= TEKS BACAAN =
==================================================

Perusahaan di Asia Pasifik belum siap optimalkan adopsi AI

JAKARTA (IndoTelko) Studi terbaru IBM mengungkap kesenjangan besar antara persepsi dan realitas kesiapan perusahaan di Asia Pasifik dalam mengadopsi kecerdasan buatan (AI) dan teknologi Industri 4.0.

Laporan berjudul “APAC AI-Driven Industry 4.0: Building Tomorrow’s Industries” menilai kesiapan perusahaan besar di sektor manufaktur, energi, dan utilitas. Hasilnya, meski 85% responden menilai diri mereka sudah “Data-Driven” atau “AI-First,” hanya 11% yang dinilai benar-benar berada pada tahap kesiapan lebih tinggi.

Kondisi ini berisiko membuat investasi strategis salah arah. “Jika pemimpin perusahaan menilai tingkat kesiapan lebih tinggi dari yang sebenarnya, hambatan mendasar bisa terabaikan dan memperlambat transformasi,” tulis laporan tersebut.

IBM mencatat sejumlah hambatan utama dalam adopsi AI, di antaranya:
• Strategi tidak terintegrasi, hanya 10% organisasi yang memiliki strategi Industri 4.0 menyeluruh.

==================================================

= DATA TERKUMPUL =
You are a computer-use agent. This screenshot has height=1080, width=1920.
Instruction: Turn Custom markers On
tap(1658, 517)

==================================================

= INSTRUKSI TERTULIS A =
Tuliskan ulang sebagian teks bacaan tentang kesiapan adopsi AI, mulai dari "JAKARTA (IndoTelko) Studi" dan terus sampai "tulis laporan tersebut.".
= INSTRUKSI TERTULIS B =
Jawablah pertanyaan berikut berdasarkan teks bacaan tentang kesiapan adopsi AI di atas.
(i) Sektor apa saja yang kesiapannya dinilai dalam laporan tersebut?
(ii) Risiko apa yang timbul dari kondisi kesenjangan antara persepsi dan realitas kesiapan?
(iii) Berapa persen organisasi yang memiliki strategi Industri 4.0 menyeluruh?
= INSTRUKSI TERTULIS C =
Ringkas paragraf dalam teks bacaan tentang kesiapan adopsi AI yang diawali "Laporan berjudul" menjadi lebih singkat tanpa menghilangkan fakta utamanya.

= HASIL LENGKAP A =
JAKARTA (IndoTelko) Studi terbaru IBM mengungkap kesenjangan besar antara persepsi dan realitas kesiapan perusahaan di Asia Pasifik dalam mengadopsi kecerdasan buatan (AI) dan teknologi Industri 4.0.

Laporan berjudul “APAC AI-Driven Industry 4.0: Building Tomorrow’s Industries” menilai kesiapan perusahaan besar di sektor manufaktur, energi, dan utilitas. Hasilnya, meski 85% responden menilai diri mereka sudah “Data-Driven” atau “AI-First,” hanya 11% yang dinilai benar-benar berada pada tahap kesiapan lebih tinggi.

Kondisi ini berisiko membuat investasi strategis salah arah. “Jika pemimpin perusahaan menilai tingkat kesiapan lebih tinggi dari yang sebenarnya, hambatan mendasar bisa terabaikan dan memperlambat transformasi,” tulis laporan tersebut.

= HASIL LENGKAP B =
(i) Sektor manufaktur, energi, dan utilitas.
(ii) Kondisi ini berisiko membuat investasi strategis salah arah.
(iii) Hanya 10% organisasi.

= HASIL LENGKAP C =
Laporan “APAC AI-Driven Industry 4.0: Building Tomorrow’s Industries” menilai kesiapan perusahaan besar di sektor manufaktur, energi, dan utilitas. Sebanyak 85% responden menganggap diri mereka “Data-Driven” atau “AI-First,” tetapi hanya 11% yang benar-benar berada pada tahap kesiapan lebih tinggi.